Me detengo sólo un poco
Decirte Benito que no es un poema de artificio, es filigrana fina barroca (Barroco tardío, ¿Claro! de (1680-1730) y para q lo entiendas no voy a hacer otra cosa que repetir lo que del poema deje escrito.
"Creo que por vos los antiguos alzaron estas palabras al cielo:
Rex, et sacerdos, cui sacri lapides/... Rey, sacerdote , para quien refulgen
En ter quaterni onychinus, achates,/ ... las doce piedras sagradas: ónica, ágata,
Gliscunt beryllus, saphirus, carbunculus/ ... , berilo, zafiro, carbuncho,"...
Esto es una alabanza del
EL HIMNO DE MAUREGATO
https://www.condadodecastilla.es/blog/el-himno-de-mauregato/
De ahí el comentario de alabanza que el mismo autor de <La Lanza > me hace:
"¡Caramba, Fulgencio! Sí que te has tomado tu tiempo en este comentario que no sé bien cómo responder."
El único tiempo que me tome fue copiarlo al castellano.
(Yo solo soy una gota pero detrás de mi viene el mar, una hormiga al lado de un gigante, pero me siguen en fila un hormiguero de obreras, nosotros somos la harina y vos el pastelero, que amasa las palabras por las que yo, me nutro y muero. (Que mal me hizo Juan de Yepes). Recibe con este abrazo un tremendo barrigazo.)
Bueeeee... noooo...
Se hacen fácil, repitiendo siempre un ritmo,
cien mil versos aunque sea, continuados:
tan sencillo cual clavarte su algoritmo
y seguirlo por caminos machacados.
"¡Pin!" perpetra tal período, "¡pon!" el otro,
en tiradas repetidas a infinito;
mira, cuate, que esto escribo sobre un potro
según sale: no lo arreglo ni un poquito.
Y aunque pueda, tan lanzado, caer de bruces,
galopando si hago tales virguerías,
que me digan: "Garcilaso se hace cruces"
no me importa si presumo de poesías.
Continúo, machacona retahíla,
martillazos disonantes como en fragua,
arrumbando tan de versos una pila
que hasta enano tú te quedes, Aconcagua.
"¡Qué difícil!", dice el uno, "¡Qué talentos!",
dice el otro, mientras quedan boquiabiertos;
sólo alguno por la espalda lanza vientos,
recordándonos un mundo de otros huertos.
Sé que algunos no han captado lo que he dicho
en la estrofa precedente que acompaña;
sé igualmente que entre todos surge un bicho
que en captarlo con presteza se da maña.
Mas yo sigo, sin que importe ni una higa
todo el rollo que aquí suelte desbocado,
pues lo que hago tiene estilo, clase y miga,
y así es obra de un talento bien dotado.
Ya no llevo ni la cuenta de los versos,
pues he puesto mi piloto que, automático,
ya desecha los que en ritmo sean adversos:
considera ser iguales lo simpático.
Y otra estrofa, machacona y algorítmica,
da la chapa, da la vara; da, patética,
golpe y golpe de martillo, siempre rítmica,
invariable, de insufrible flema estética.
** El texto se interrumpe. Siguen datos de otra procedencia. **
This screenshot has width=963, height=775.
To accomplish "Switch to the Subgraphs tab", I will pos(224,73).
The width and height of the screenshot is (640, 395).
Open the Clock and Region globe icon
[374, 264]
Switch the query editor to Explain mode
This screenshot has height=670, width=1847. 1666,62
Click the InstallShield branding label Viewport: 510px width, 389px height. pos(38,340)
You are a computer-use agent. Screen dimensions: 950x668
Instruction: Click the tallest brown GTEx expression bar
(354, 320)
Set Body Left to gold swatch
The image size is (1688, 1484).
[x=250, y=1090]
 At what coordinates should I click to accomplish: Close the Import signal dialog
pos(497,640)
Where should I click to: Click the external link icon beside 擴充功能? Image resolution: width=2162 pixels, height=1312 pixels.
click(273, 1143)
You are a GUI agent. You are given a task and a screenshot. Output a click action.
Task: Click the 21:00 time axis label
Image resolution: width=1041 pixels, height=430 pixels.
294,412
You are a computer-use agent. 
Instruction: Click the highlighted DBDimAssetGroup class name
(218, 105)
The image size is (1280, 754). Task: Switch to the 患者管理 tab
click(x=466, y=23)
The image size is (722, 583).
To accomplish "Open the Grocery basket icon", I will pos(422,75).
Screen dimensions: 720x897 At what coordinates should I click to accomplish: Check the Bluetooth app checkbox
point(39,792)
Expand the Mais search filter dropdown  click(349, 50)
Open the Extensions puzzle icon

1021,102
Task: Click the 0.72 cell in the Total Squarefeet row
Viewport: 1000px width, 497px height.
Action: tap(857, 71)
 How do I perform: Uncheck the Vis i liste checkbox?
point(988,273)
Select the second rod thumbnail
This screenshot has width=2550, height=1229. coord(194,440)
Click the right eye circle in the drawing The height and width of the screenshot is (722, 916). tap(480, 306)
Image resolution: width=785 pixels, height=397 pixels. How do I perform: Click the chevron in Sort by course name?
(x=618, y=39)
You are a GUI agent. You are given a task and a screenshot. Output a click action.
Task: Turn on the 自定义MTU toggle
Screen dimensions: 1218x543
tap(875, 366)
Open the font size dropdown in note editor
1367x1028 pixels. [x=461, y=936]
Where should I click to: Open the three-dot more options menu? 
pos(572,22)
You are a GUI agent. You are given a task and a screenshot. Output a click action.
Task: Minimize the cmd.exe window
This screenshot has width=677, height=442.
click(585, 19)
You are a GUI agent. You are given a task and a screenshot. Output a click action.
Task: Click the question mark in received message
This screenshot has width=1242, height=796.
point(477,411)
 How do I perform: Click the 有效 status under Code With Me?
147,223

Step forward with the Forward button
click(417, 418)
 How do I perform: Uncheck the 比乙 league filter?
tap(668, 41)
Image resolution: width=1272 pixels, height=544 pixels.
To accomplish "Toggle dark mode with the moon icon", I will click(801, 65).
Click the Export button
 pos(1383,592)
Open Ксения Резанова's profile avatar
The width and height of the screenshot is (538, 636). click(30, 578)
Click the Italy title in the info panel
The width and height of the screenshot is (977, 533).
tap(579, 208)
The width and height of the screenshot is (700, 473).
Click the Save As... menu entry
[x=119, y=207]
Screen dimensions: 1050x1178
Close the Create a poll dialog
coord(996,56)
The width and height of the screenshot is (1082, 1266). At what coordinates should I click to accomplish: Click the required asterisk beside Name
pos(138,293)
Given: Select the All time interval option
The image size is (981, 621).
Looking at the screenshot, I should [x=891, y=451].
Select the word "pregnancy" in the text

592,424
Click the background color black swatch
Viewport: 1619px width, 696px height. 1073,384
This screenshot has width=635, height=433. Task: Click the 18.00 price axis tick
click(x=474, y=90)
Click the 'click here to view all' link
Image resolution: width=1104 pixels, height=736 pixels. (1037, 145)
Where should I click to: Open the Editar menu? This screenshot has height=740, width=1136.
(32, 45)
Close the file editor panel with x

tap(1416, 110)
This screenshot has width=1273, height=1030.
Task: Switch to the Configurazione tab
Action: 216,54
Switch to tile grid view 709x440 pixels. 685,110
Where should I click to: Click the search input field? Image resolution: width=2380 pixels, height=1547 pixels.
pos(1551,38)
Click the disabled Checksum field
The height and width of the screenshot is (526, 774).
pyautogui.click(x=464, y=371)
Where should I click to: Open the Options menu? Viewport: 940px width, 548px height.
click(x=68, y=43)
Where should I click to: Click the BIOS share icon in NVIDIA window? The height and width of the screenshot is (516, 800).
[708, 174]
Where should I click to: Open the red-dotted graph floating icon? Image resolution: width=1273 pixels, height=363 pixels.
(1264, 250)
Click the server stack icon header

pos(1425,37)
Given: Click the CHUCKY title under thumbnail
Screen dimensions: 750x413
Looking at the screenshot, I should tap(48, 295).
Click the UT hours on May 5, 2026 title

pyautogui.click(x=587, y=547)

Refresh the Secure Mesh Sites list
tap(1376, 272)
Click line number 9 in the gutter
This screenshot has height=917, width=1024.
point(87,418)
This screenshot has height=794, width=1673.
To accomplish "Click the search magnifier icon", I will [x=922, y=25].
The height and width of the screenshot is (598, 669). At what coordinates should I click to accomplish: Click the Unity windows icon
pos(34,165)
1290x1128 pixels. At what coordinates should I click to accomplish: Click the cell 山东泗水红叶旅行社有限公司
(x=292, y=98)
Me recuerda del abuelo los relojes:
tic y toc, pues, que te avisan: "corre el rato",
y que, tal que de pararlos no te antojes
siguen tercos su camino sin recato.
Bien, supongo que podrán ir entendiendo
los que lean este tocho sin sentido
la importancia de este ritmo tan tremendo,
el golpeo de un martillo tan manido.
Pues amigos, este poeta ya se aburre
y supone suficiente buen ejemplo
esto escrito, pues que tanto se me ocurre
que el que plazca vuestro aguante no contemplo.
Se me antoja que del guindo ya caísteis,
tras quedárseos el cerebro troquelado
con el golpe repetido que sentisteis
ya leyendo tanto verso martilleado.
Y así acabo por deciros de este tema
que no tengo por orgullo repetirme,
ni siquiera con los ritmos de un poema,
porque suene cada verso lo que dice.
Que hace siglos que los vates italianos
se aburrieron del rollazo monorrítmico,
y más tarde sus colegas castellanos
adoptaron su sistema polirrítmico.
Los poemas con un ritmo rutinario
acabada la edad media se extinguieron,
estimose la rutina ser calvario
y distintos desde entonces ya se vieron.
¡Ay! No para mi viciado colodrillo,
ya encolado contra el ritmo ratonero,
me recuerdo cuando Chaplin el tornillo
en el aire ya enroscaba, siendo obrero.
Pero bueno, reconozcamos, no obstante, el buen poema de nuestro amigo. Un abrazo a todos.